Endpoint Protection

Just to keep everyone upto date, Today’s topics on full-disclosure include a conficker scanner for the network.



Reference: http://security.bkis.vn/?p=560


It's developed by BKIS, The same group who had found out the vulnerability against chrome some time back amongst others

Thanks Sandeep after spreading downadup to whole world this could be a very helpfull for all.

We get scared on downloading any software from internet, especially on the corporate network. Thogh Sandeep's name tag suggest he is a Trusted Advisor. However my point is not refering to his suggestion. I need a best practice in general.

Can someone suggest, how?

Hi,

Good one sandeep, but "eeye retina" also publish such tools wherein you can detect which machines are infected and which machines are having MS08-067 Vulnerability.

Rgrds,
SAM

Yeah, There are ways with Nmap as well to remotely detect the conficker worm
http://insecure.org/#conficker

hi sandeep this is really a good one, very helpful...

I guess this should be the best one.

This is a MS-KB on the removal process/best practice of w32.downadup.B

http://support.microsoft.com/kb/962007



Enabling debug logging for the Net Logon service

http://support.microsoft.com/kb/109626



MS Account Lockout Tools

http://www.microsoft.com/downloads/details.aspx?FamilyId=7AF2E69C-91F3-4E63-8629-B999ADDE0B9E&displaylang=en



MS08-67 patch download [KB 958644]

http://www.microsoft.com/technet/security/Bulletin/MS08-067.mspx



Disable Auto play with GPO

http://support.microsoft.com/kb/953252



Disable Scheduled Tasks with GPO

http://support.microsoft.com/kb/310208



Enable Security Auditing with GPO

http://support.microsoft.com/kb/300549


Once you have Enable Debugging for Netlogon Service you will be able to see which clients are attacking.
Once the source is found it can be remidiated and cleaned.
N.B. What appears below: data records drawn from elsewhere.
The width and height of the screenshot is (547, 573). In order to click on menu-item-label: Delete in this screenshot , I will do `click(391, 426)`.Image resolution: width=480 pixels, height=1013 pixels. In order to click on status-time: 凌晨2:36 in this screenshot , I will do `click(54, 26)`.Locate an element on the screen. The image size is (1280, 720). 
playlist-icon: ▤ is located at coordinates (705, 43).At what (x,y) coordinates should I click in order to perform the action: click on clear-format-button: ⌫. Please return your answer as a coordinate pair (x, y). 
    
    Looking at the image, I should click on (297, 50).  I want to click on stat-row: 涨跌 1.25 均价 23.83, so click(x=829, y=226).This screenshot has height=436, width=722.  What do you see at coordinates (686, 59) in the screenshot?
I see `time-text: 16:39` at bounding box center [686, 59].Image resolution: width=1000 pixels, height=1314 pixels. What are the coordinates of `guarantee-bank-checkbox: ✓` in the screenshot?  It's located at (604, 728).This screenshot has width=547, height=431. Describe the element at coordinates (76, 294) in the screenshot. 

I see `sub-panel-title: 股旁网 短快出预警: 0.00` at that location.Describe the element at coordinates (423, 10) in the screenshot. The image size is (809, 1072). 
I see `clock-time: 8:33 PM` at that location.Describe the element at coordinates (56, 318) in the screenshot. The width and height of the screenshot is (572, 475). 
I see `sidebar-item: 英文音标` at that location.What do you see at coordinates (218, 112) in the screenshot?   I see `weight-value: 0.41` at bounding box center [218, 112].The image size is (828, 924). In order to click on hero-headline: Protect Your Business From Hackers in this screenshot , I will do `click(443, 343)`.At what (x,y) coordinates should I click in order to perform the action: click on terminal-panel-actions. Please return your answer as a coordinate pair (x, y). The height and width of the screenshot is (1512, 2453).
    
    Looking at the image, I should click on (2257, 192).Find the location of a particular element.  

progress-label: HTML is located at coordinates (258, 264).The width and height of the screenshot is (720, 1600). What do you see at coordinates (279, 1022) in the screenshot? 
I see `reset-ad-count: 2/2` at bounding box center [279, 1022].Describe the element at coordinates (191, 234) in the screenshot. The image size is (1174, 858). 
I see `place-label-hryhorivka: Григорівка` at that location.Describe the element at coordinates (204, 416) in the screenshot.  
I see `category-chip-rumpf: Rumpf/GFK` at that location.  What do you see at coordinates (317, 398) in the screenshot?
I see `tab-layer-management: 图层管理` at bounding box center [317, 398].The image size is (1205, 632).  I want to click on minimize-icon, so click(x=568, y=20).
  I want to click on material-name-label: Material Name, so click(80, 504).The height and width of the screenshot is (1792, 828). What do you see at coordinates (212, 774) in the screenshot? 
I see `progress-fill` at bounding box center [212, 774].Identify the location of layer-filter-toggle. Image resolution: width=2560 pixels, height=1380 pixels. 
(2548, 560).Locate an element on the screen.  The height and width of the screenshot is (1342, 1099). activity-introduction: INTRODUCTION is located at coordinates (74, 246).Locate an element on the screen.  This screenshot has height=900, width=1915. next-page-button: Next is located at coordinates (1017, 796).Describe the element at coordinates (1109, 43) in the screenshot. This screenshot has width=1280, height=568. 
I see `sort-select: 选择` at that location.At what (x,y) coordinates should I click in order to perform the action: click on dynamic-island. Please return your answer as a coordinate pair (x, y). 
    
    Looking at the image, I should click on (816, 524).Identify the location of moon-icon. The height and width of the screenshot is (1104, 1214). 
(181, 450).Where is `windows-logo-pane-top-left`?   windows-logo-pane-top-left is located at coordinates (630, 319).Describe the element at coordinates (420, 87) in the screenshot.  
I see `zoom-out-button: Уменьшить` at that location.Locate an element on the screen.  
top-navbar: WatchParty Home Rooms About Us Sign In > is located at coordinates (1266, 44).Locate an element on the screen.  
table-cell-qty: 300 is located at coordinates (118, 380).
By disabling Scheduled Task Service
We can stop Downadup from spreading .As it created Schduled Jobs and spread across the network.

Disable autoplay
That is the most important for every worm

Good one Sandeep

How to disable Auto Play?

Hi Tejas, pls check SAV to SEP's post.

Nice one Sandeep.

@SAV to SEP: Great references.
Disabling autoplay really did it.
thanks.

I used GPO to disable autoplay and used SEP to block access to any autoplay.inf file. Nothing at all can possibly start automatically around here. of course most important is the MS patches!
Doesn't help much to have a guard dog if you leave all the windows and doors on a 3 story house wide open at night.

@ShadowsPapa: Definitely agree with you on that.
By the way is there a method to disable USB devices and not disabling USB KB and mouse?
Made a test environment and USB was successfully blocked on the specific client.
the problem is the mouse was also disabled.
thanks.  

http://service1.symantec.com/support/ent-security.nsf/854fa02b4f5013678825731a007d06af/ce3a83c1ce5ca4cf492573fd005d28dc?OpenDocument

http://service1.symantec.com/support/ent-security.nsf/854fa02b4f5013678825731a007d06af/b54beb2f46268ccc882574e80052960f?OpenDocument

@Sandeep Cheema: Nice... Now I have something to play in the test area... you are a life saver friend... thanks!